As famílias ciganas deviam ser realojadas de forma dispersa pela malha urbana, em vez de serem concentradas em bairros sociais, para promover a sua integração na comunidade, defende um relatório parlamentar sobre a comunidade cigana, refere a Lusa.

«Uma forma possível de o realizar seria através da compra de casas pelas câmaras municipais na malha urbana para depois as disponibilizar às famílias ciganas», sugere o relatório da Comissão Parlamentar de Ética, Sociedade e Cultura, que resultou de várias audições sobre portugueses ciganos, no âmbito do Ano Europeu para o Diálogo Intercultural.

Para a Comissão Parlamentar, é necessário um trabalho profundo que atente em questões como as da localização das habitações, as tipologias das casas, as características da população carenciada e a restante comunidade com quem os realojados vão passar a conviver.

«Há um conjunto de preconceitos que levam a que estas famílias sejam colocadas nas periferias, em terrenos impróprios ou com deficientes condições de habitabilidade», refere o documento, salientando que «há um número elevado de famílias que ainda não teve acesso a habitação social e vive em barracas».

Segundo o relatório, que será divulgado quarta-feira, «há vários locais do país onde é recusada a permanência de famílias ciganas» e o acesso à água nos acampamentos.

Existe ainda um sentimento de «inveja» por parte da população envolvente, porque não tem casa nova, mas há também um sentimento de «medo» pelos guetos criados.
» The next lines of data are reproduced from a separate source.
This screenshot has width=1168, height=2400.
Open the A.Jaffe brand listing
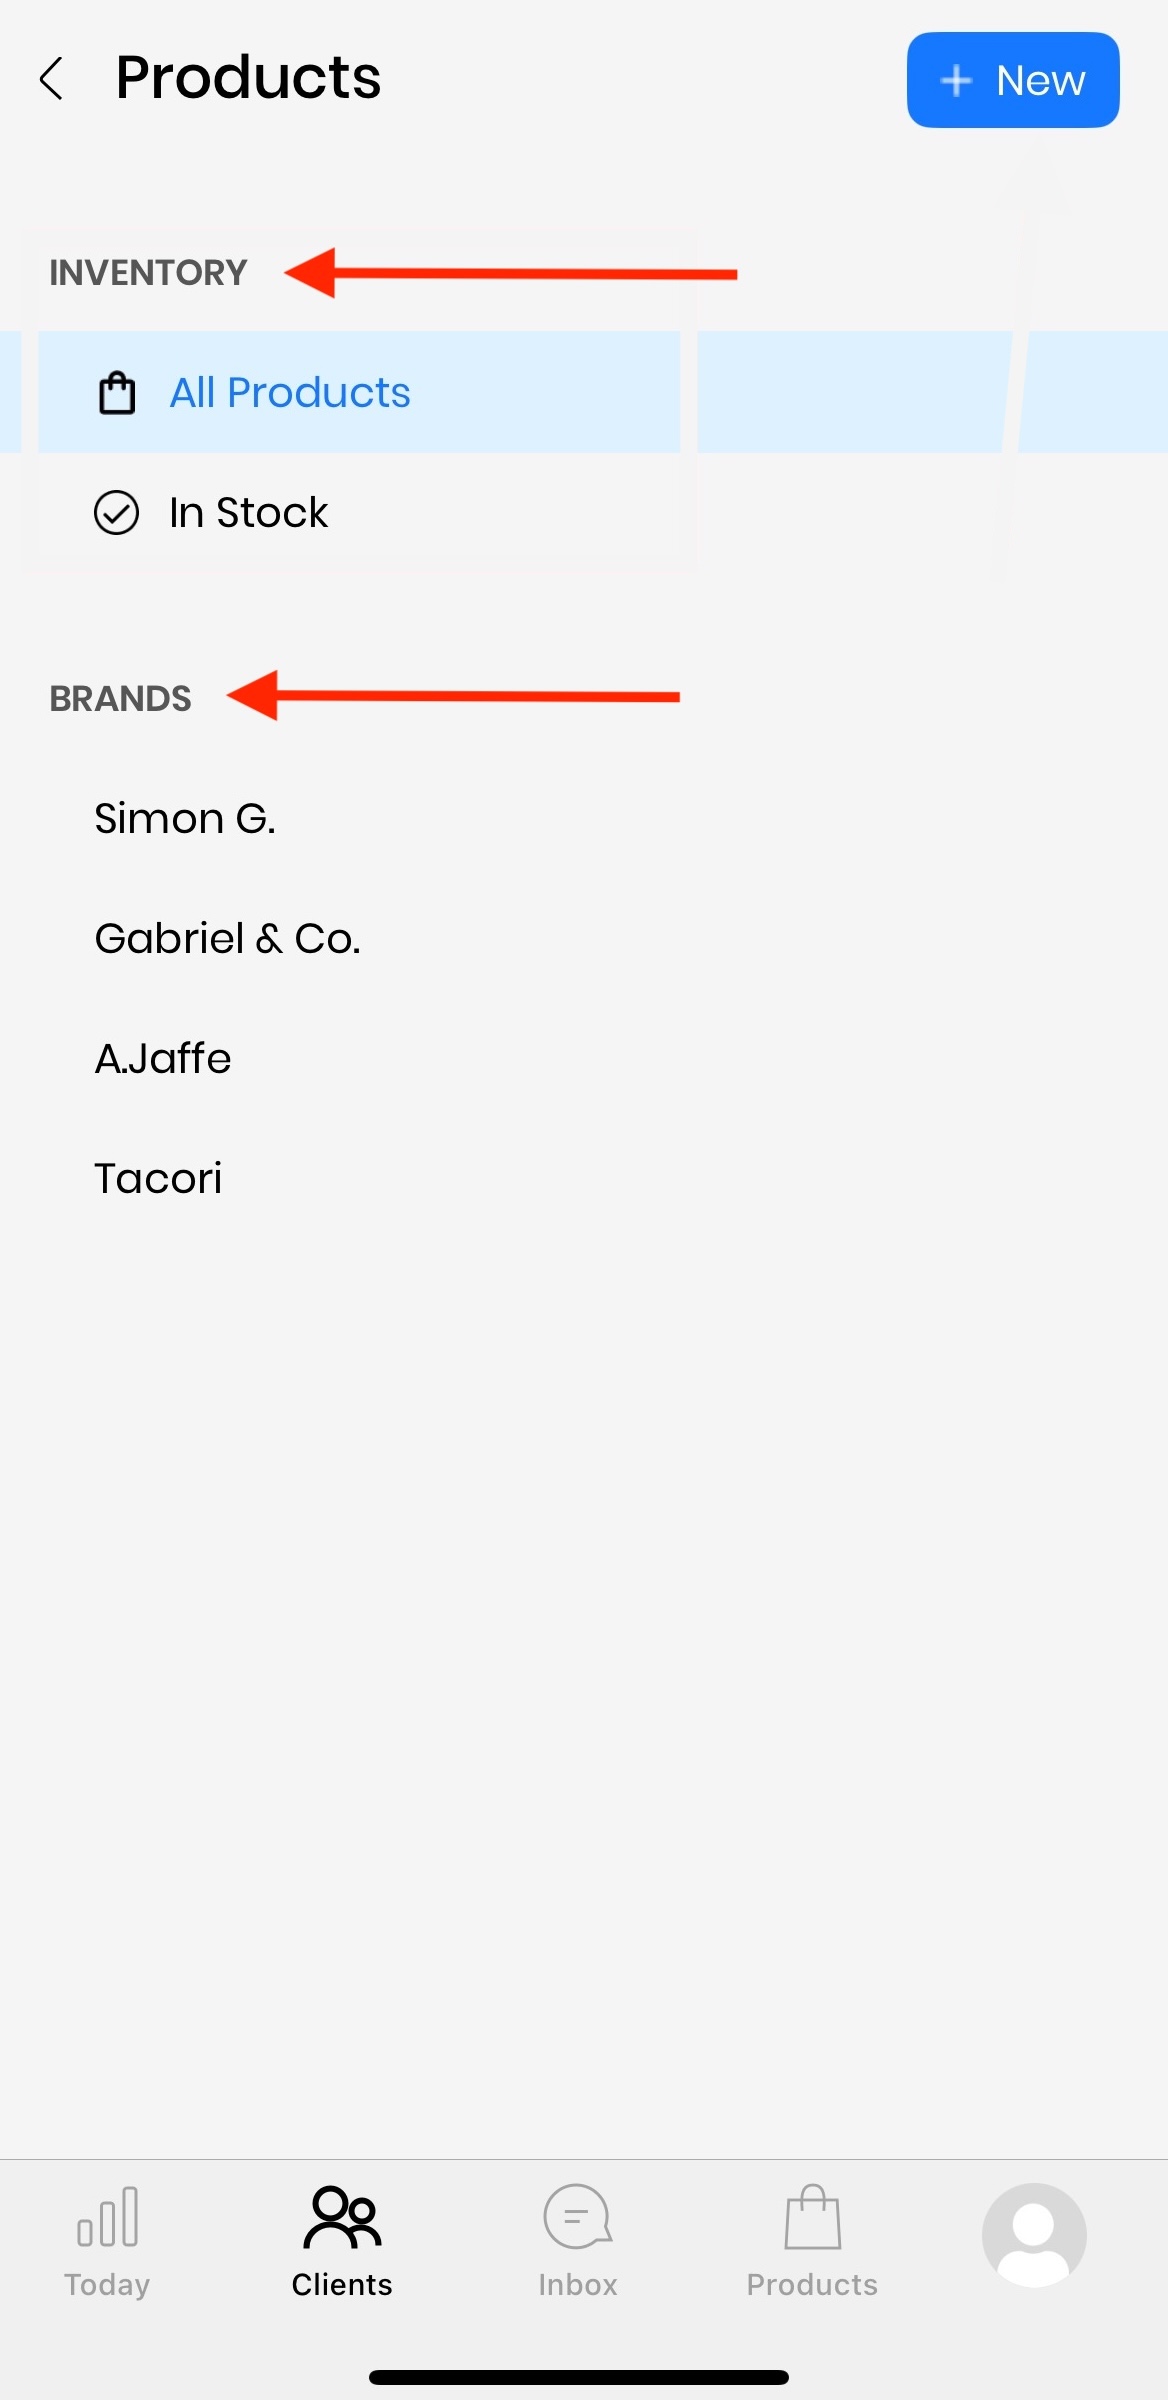pos(163,1058)
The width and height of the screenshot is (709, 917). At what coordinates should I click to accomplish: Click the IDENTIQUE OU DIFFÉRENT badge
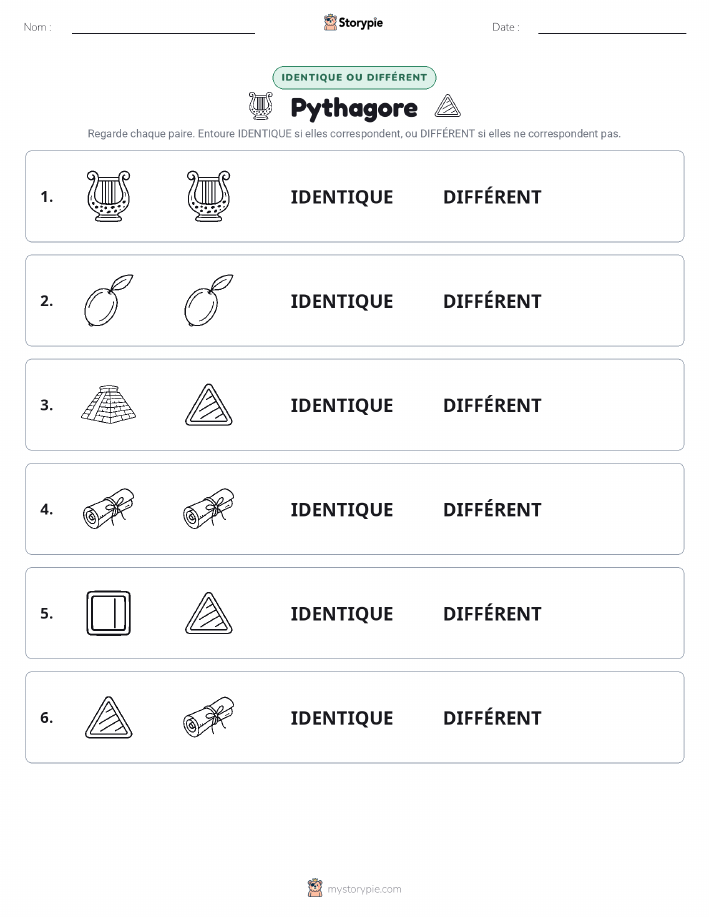tap(354, 77)
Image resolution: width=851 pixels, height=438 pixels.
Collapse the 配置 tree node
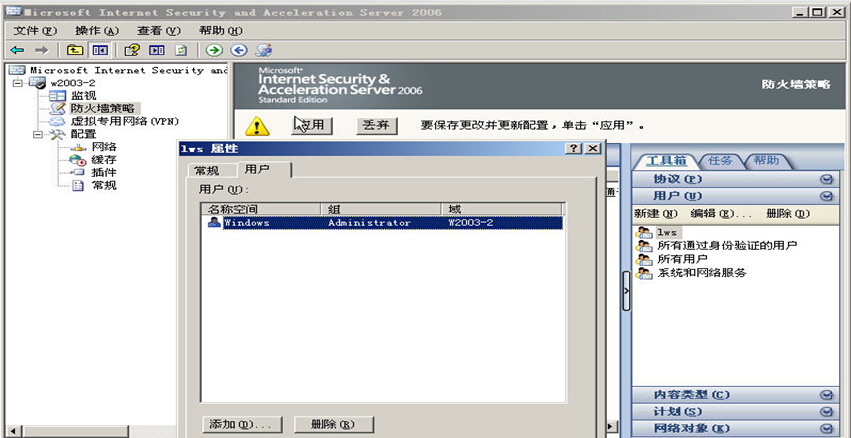tap(38, 134)
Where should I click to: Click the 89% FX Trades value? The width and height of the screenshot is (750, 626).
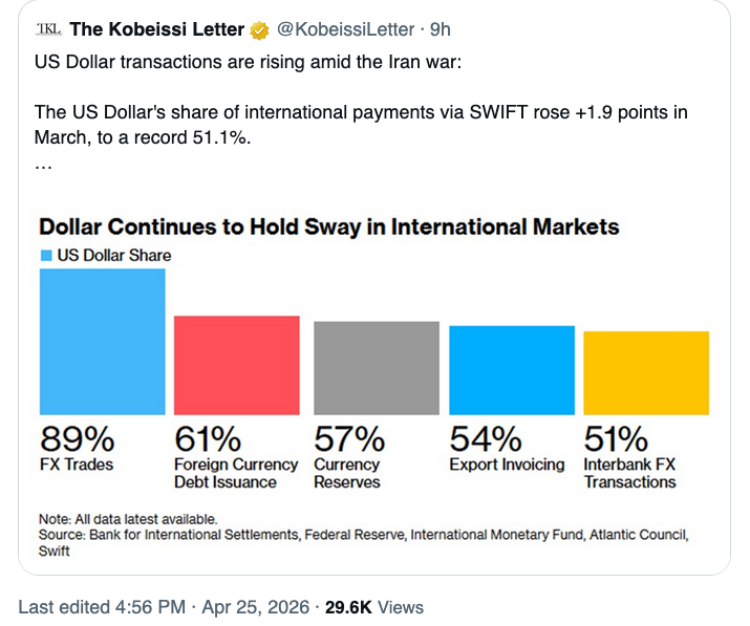(x=77, y=438)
No entanto, salienta o relatório, há alguns comportamentos por parte da comunidade cigana que reforçam os preconceitos e dificultam a intervenção, como o desrespeito pelos hábitos e costumes das famílias com quem vão partilhar espaços comuns, a adopção de comportamentos agressivos e intimidatórios, a vandalização de espaços comuns e ausência de vontade em colaborar em processos de mudança.
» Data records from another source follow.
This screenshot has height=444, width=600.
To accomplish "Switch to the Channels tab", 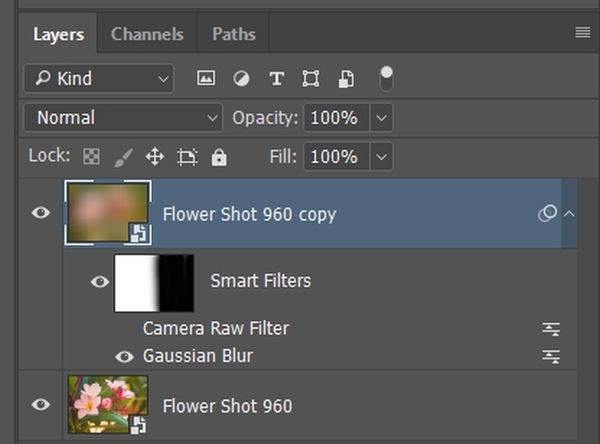I will 147,34.
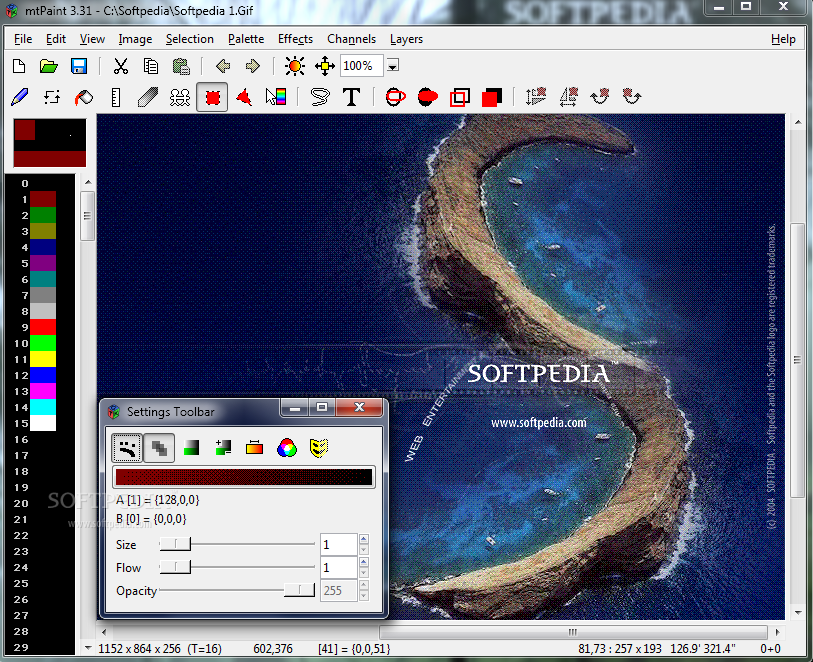The image size is (813, 662).
Task: Toggle Opacity mode in Settings Toolbar
Action: pyautogui.click(x=158, y=447)
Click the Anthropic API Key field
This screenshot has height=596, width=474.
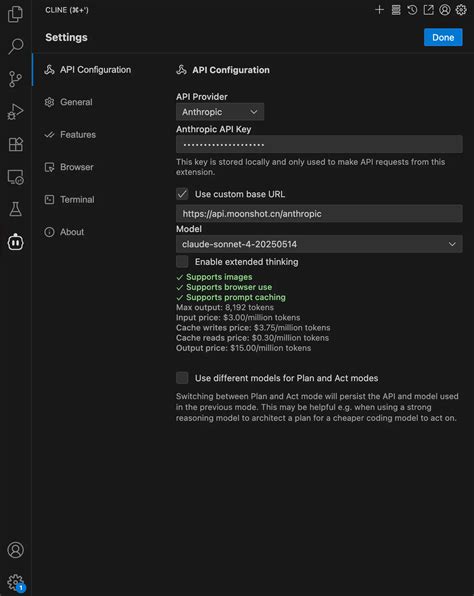coord(319,144)
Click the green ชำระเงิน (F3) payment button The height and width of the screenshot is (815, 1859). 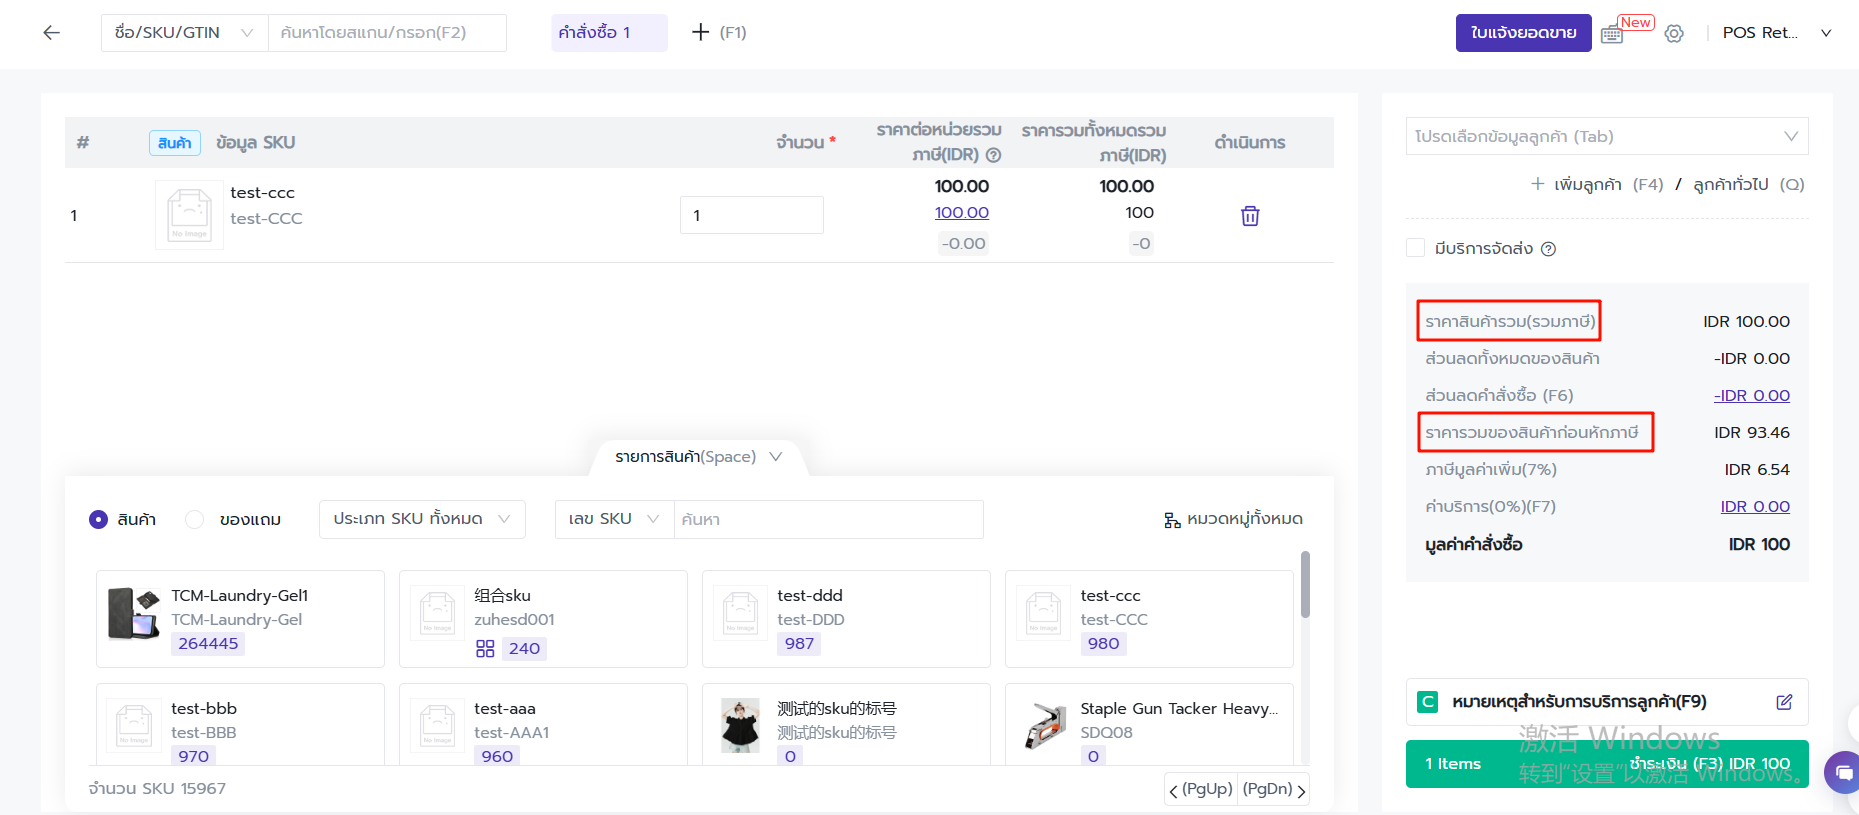1606,764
A Comissão Parlamentar defende que «ter uma casa é fundamental para que se possa verificar a integração, até porque ela é facilitadora de outros direitos, como a saúde, a educação, o trabalho».

O relatório refere ainda que os ciganos perderam as formas tradicionais de trabalho, não adquiriram as competências necessárias à integração no mercado de trabalho, empobreceram e perderam a sua autonomia.

Devido a esta situação, alguns ciganos passaram a dedicar-se a actividades ilícitas como o tráfico de armas e de drogas, o que veio contribuir para o reforço dos preconceitos relativos à comunidade cigana, refere também o relatório.

Para a Comissão Parlamentar, «é fundamental apostar em respostas no trabalho, como forma de escapar à pobreza e recuperar a sua autonomia e dignidade».

O relatório propõe apoios à criação do próprio emprego como alternativa à venda tradicional, o estabelecimento de parcerias locais, a promoção da responsabilidade social das empresas e a aposta na figura do mediador como elemento estratégico para construir postos de trabalho.

Maria do Rosário Carneiro, deputada do PS e responsável pela Subcomissão Parlamentar de Igualdade de Oportunidades e Família, explicou que a «educação, a habitação e o acesso ao trabalho foram escolhidos como áreas instrumentais para combater a pobreza e a exclusão que a comunidade cigana enfrenta».

Porém, ao longo do trabalho foram identificadas «outras áreas instrumentais que merecem alguma atenção, como a saúde».